Histoire
Aprés la Shoah – Histoire, mémoire, éthique
Alain DouchevskyÀ inscrire l’histoire et la mémoire de la Shoah en l’horizon limité de la citoyenneté et d’une éducation qui, croit-on, devrait – à partir d’elles – favoriser l’esprit de tolérance, on risque fort d’ignorer tout un pan de l’expérience humaine indissociable de cet événement sans précédent, au regard duquel la représentation paraît à jamais « en souffrance ». C’est une résistance singulière, en effet, qu’il oppose à la représentation historiographique ; aussi bien, à la problématique morale traditionnelle : elle appartient à l’histoire même de la catastrophe, en appelle à la mémoire, impose de sauvegarder le noyau absolument concret des faits – ce qui met aux prises chaque homme avec son humanité.

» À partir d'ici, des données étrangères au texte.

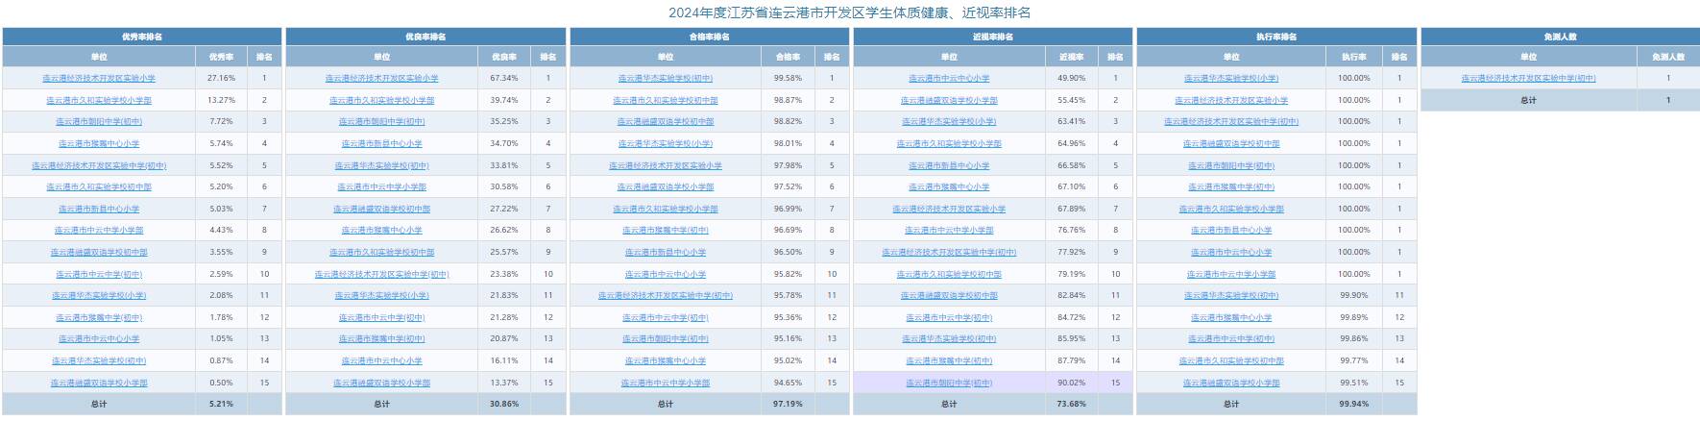1700x421 pixels.
Task: Open 连云港华杰实验学校(小学) in 执行率排名 table
Action: tap(1231, 79)
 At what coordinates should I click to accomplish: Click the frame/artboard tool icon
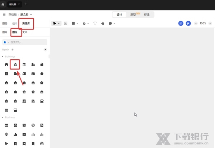point(66,23)
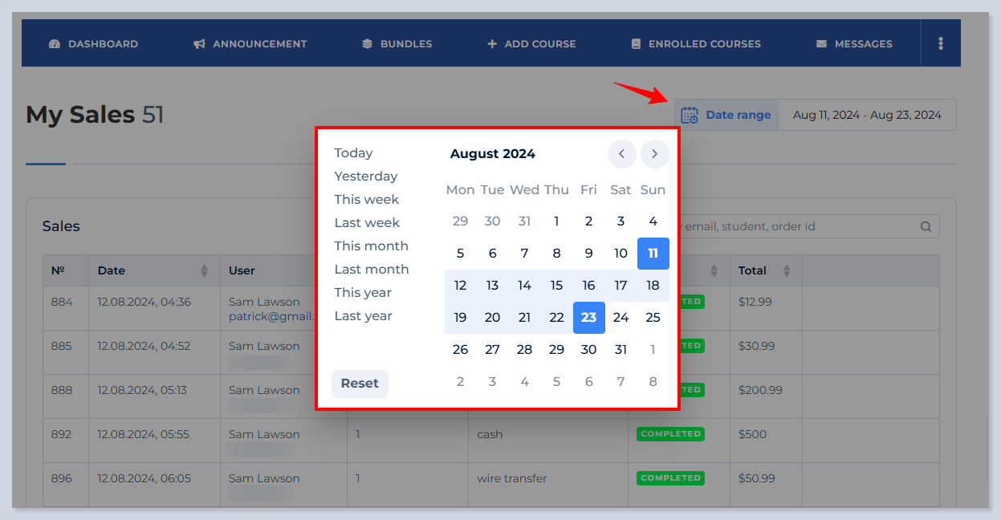Select August 27 in the calendar

tap(492, 350)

« Philosopher après Auschwitz », « penser Auschwitz », « la philosophie devant la Shoah » : aussi légitimes soient-elles, ces formules ont quelque chose d’inadéquat ; tout se passe pourtant comme si leur inadéquation elle-même était de rigueur, nécessaire parce que la catastrophe historique dénommée « Shoah » paraît s’imposer à l’esprit toujours autrement qu’il ne peut la proposer à la réflexion et au discours. Après elle en effet il ne sied pas à la pensée de se prendre pour l’oiseau de Minerve. Pour se tenir devant elle il faudrait que la rationalité philosophique pût la réduire comme toute chose à un problème, et d’obstacle la convertir en objet. Or si la Shoah semble initier un temps de l’histoire, si elle apparaît comme un événement sans précédent, c’est que son objectivation théorique, à mesure et dans quelque champ qu’elle s’opère, oblige qui l’entreprend à en avouer un certain insuccès. Obstacle pour la pensée morale à proportion qu’elle l’est pour la représentation, la Shoah exige ainsi l’ouverture d’un champ philosophique sui generis.